Namibia – land of amethysts

All I knew about this country until yesterday consisted of the recent availability of good quality gemstones and a few vague memories of a reputation for human rights abuse during the latter parts of the last century. And, after all, that could be said of much of Africa so, apart from the fact that it was somewhere near the Kalahari, I knew nothing at all really.

We are here because Windhoek, the capital of Namibia, is the starting point for our overland trip across the neighbouring country of Botswana. That is somewhere I do know a little about and have been keen to visit since I studied diamonds and coloured gems (mainly theoretically) in the early 1980’s. In other words, a whole long time before Mr McCall Smith brought its charm to international attention with his stories of the traditionally built lady detective.

Namibia is also a former possession of South Africa and, of course, a former colony of land grabbing Europeans and what we have seen in our pitifully limited 24 hour stopover suggests that it also shares with Botswana the good fortune of having been able to plough back into the country at least some of its economic spoils. This is the capital, it must be said, but the streets are clean, the gardens gorgeous and the buildings well maintained. Pretty well everyone who isn’t wearing new(ish) trainers is wearing leather shoes; this may sound a silly observation but not to someone who has seen the type of footwear worn in India and many other African countries.

Shoppers in the more upmarket malls are nearly all black, the informative museums are all free and while the dioramas in the Independence Monument have a distinctly Communist ambiance, there is no razor wire or uniformed security surrounding the Parliament building. In fact city workers took their lunchbreak in its idyllic gardens while at least two foreign tourists spent an age trying to capture photographs of the exotic birds gorging themselves on the nectar laden flowers of the purple jacaranda trees. (Grahame’s were the most successful).

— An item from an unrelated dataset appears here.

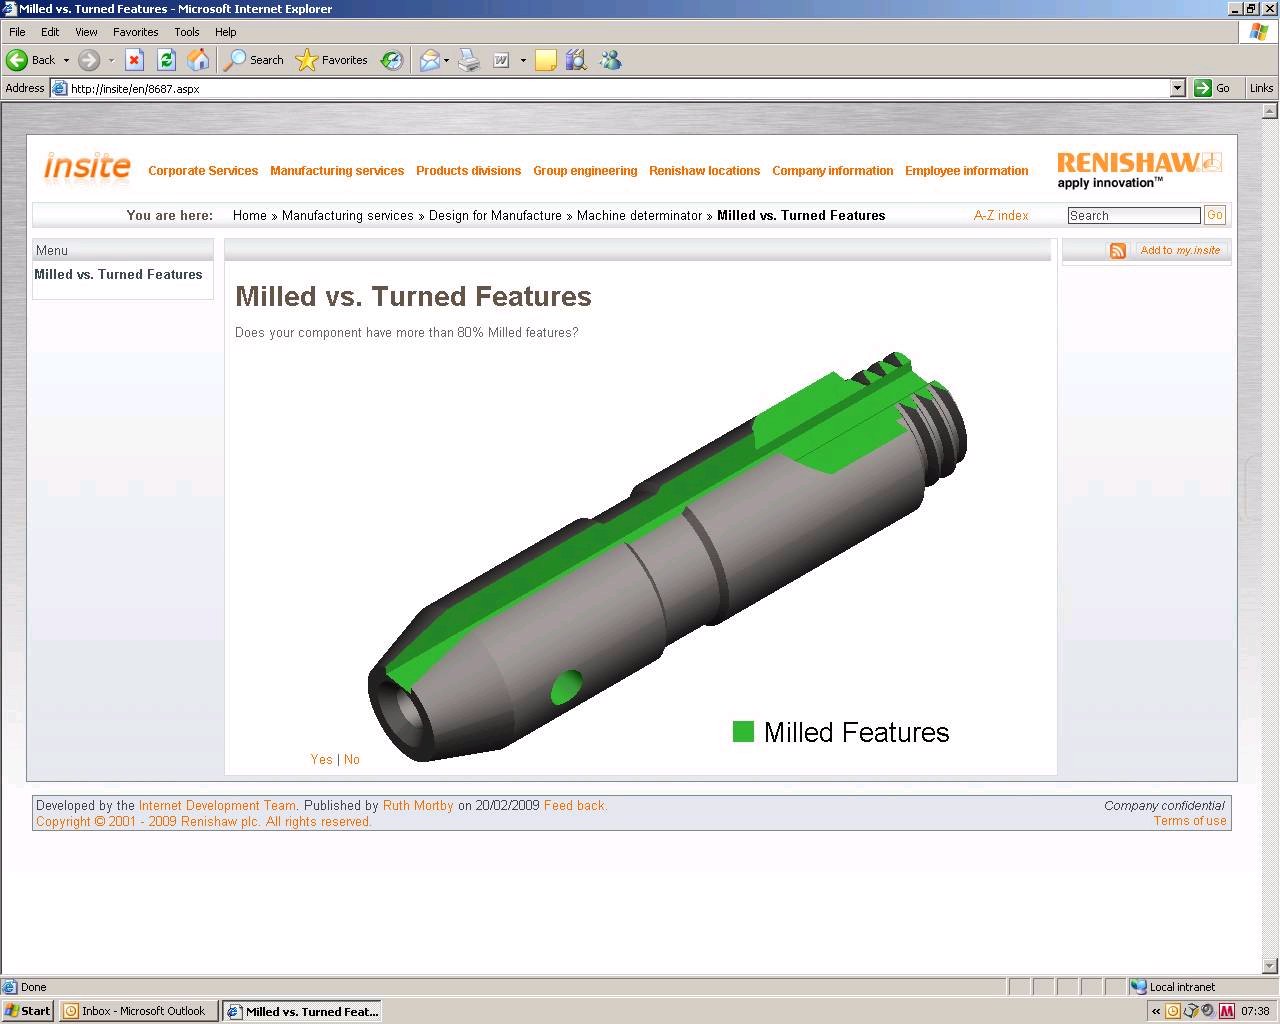Go to the browser Home page icon
This screenshot has width=1280, height=1024.
coord(198,60)
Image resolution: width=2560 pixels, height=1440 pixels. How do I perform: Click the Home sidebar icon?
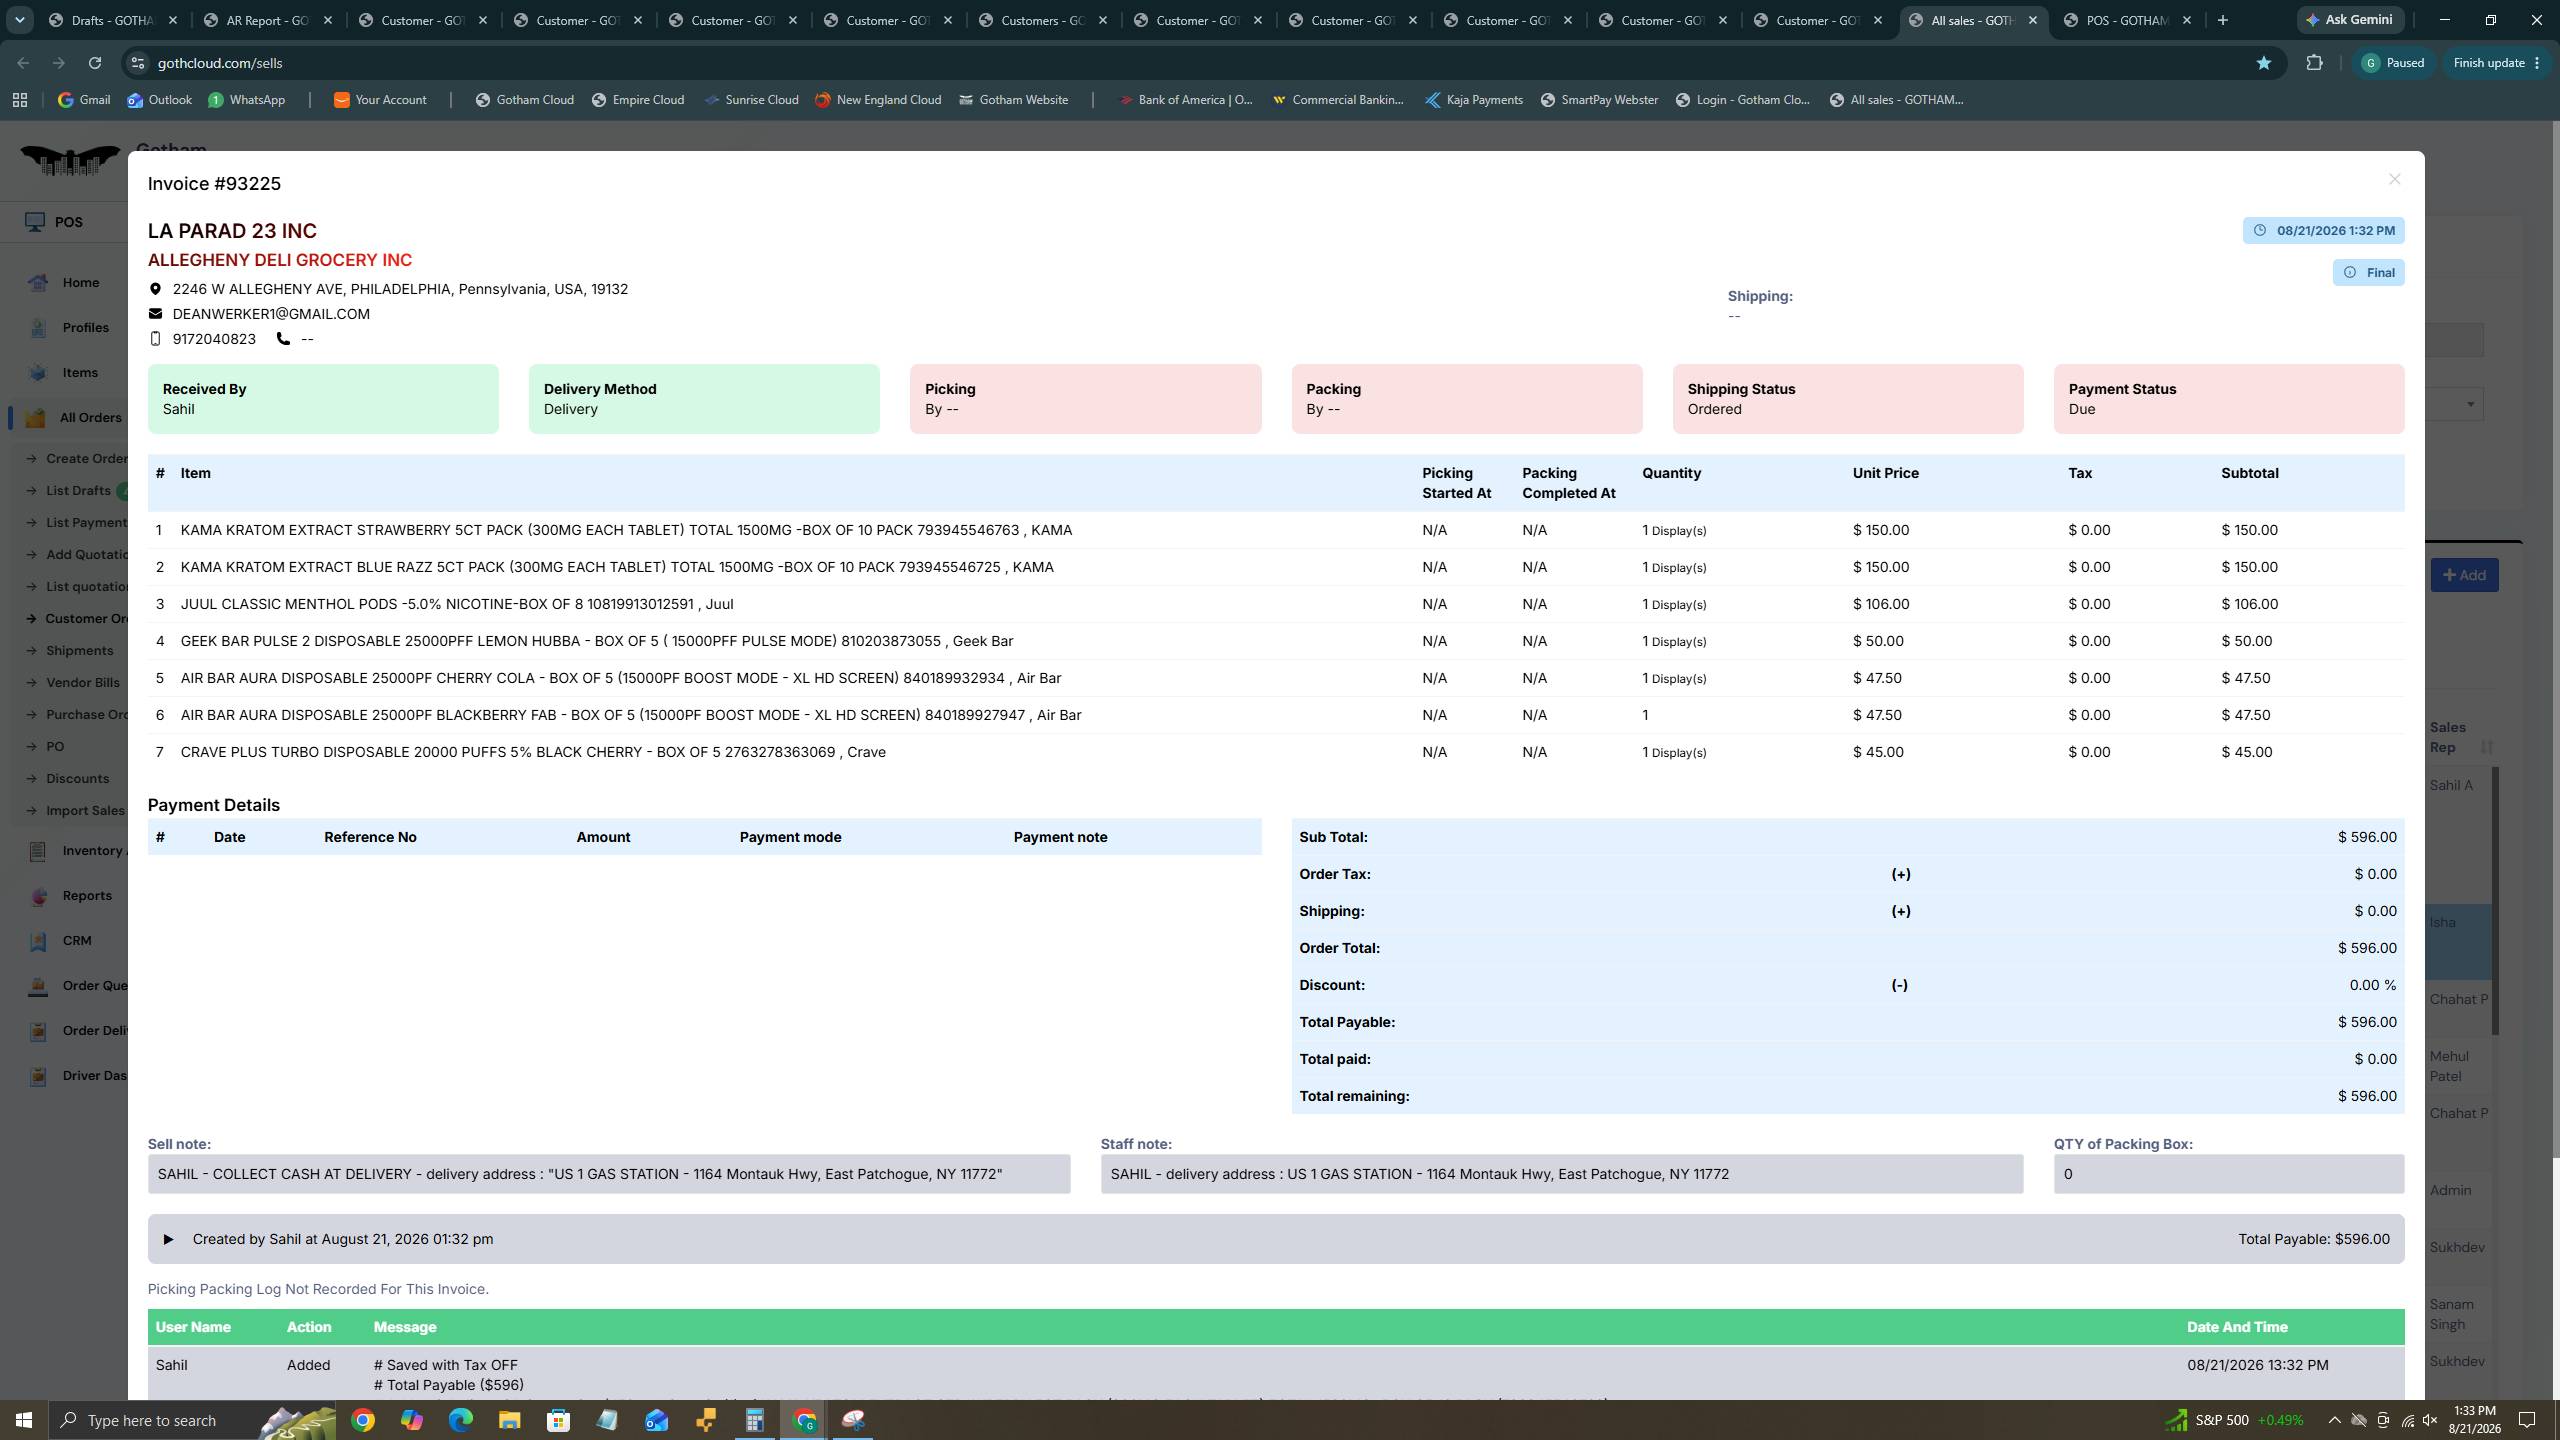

I know I should be writing a skilful little summary of the culture, history and geography of this interesting country but I’d only be using the same books and internet sites as you would and I must acknowledge that it deserves a proper visit so……………..what of the amethysts? Could I resist the opportunity to hunt down a small souvenir? Of course not. In between footslogging around monuments and museums, I eventually tracked down the “House of Gems” in a backstreet behind Independence Avenue. It proved to have recently closed down and enquiries as to a substitute were not producing much in the way of results.

Dragging my hot, tired and extremely longsuffering companion back up the hill, I eventually located the Rock and Gem shop of one Mr Oliver Pragt, where I was able to feast my eyes of some of the finest African gemstones it has ever been my privilege to examine. And I have seen a lot of them. The Namibian amethysts turned out to be disappointing, I suspect that (as with so many other fine gems nowadays) the best crystals are being sent straight out of the country but the tourmalines, garnets and aquamarines were divine. Namibia does have diamond mines like Botswana but diamonds are just portable currency to the true gemmologist: it is the aforementioned, brilliantly coloured stones that work their magic on us. So it is with the enduring memory of an encounter with a soul mate in a strange land and a golden orange spessartine that glows with the fire of the African sun that I shall set off tomorrow for pastoralists new.